Le rapport recommande que l'on reconnaisse clairement le rôle joué par les aidants naturels. Ces derniers ont besoin de renseignements et de formation. Il faudrait aussi prévoir un appui financier supplémentaire pour ceux qui en ont besoin afin que les personnes dont ils s'occupent puissent demeurer dans leur résidence et leur collectivité.

Le rapport reconnaît l'importance de la prévention et d'une intervention précoce. Nous connaissons certaines des mesures qui peuvent aider à prévenir l'apparition de la maladie, dont l'exercice physique, un bon régime alimentaire et une vie saine qui sont à la portée de tous et qui peuvent aider à retarder l'apparition de la démence. Si nous n'avons aucun contrôle sur la génétique et le vieillissement, il y a tout de même des choses sur lesquelles nous en avons.

Un diagnostic et une intervention précoces peuvent changer beaucoup de choses, par exemple ralentir la progression de la maladie et aider les familles à établir des plans à long terme.

Il est également important de mieux intégrer les soins et d'avoir davantage recours aux meilleures pratiques de prévention et de gestion de la maladie et de l'aide communautaire. Nous devons investir davantage dans les résidences adaptées et les soins communautaires et mettre au point une stratégie globale afin de pouvoir offrir aux aidants le soutien dont ils ont besoin, ce qui inclut des soins de relève plus perfectionnés et plus flexibles.

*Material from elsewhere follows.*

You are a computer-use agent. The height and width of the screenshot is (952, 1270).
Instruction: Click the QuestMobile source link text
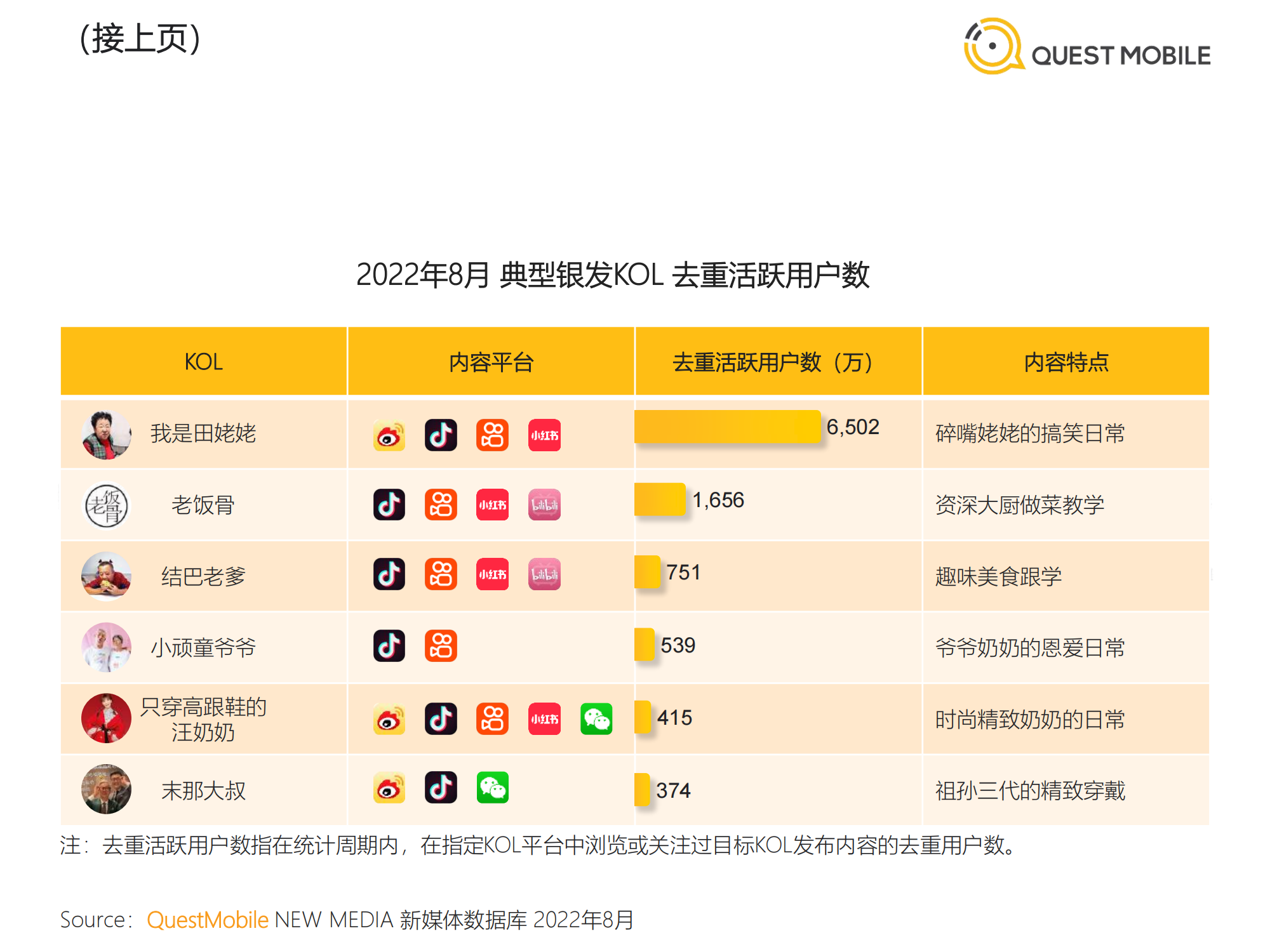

Le rapport recommande enfin d'accroître les ressources humaines en matière de démence au pays en améliorant la disponibilité des spécialistes et les capacités de diagnostic et de traitement des professionnels de première ligne et en accordant un meilleur appui à ceux qui sont atteints de démence et à leur famille.

J'espère que la présente interpellation permettra de stimuler non seulement le débat et la discussion, mais favorisera aussi l'adoption de mesures concrètes et positives dans le domaine de la démence et des problèmes connexes. Tous les gens qui désirent vivre le reste de leur vie dans la dignité et la sécurité le méritent bien. Il est temps que le Canada suive l'exemple d'autres pays comme l'Australie, la Norvège, les Pays-Bas, la France, l'Écosse et le Royaume-Uni, et mette au point une stratégie qui permettra d'améliorer la qualité de vie des personnes atteintes de démence.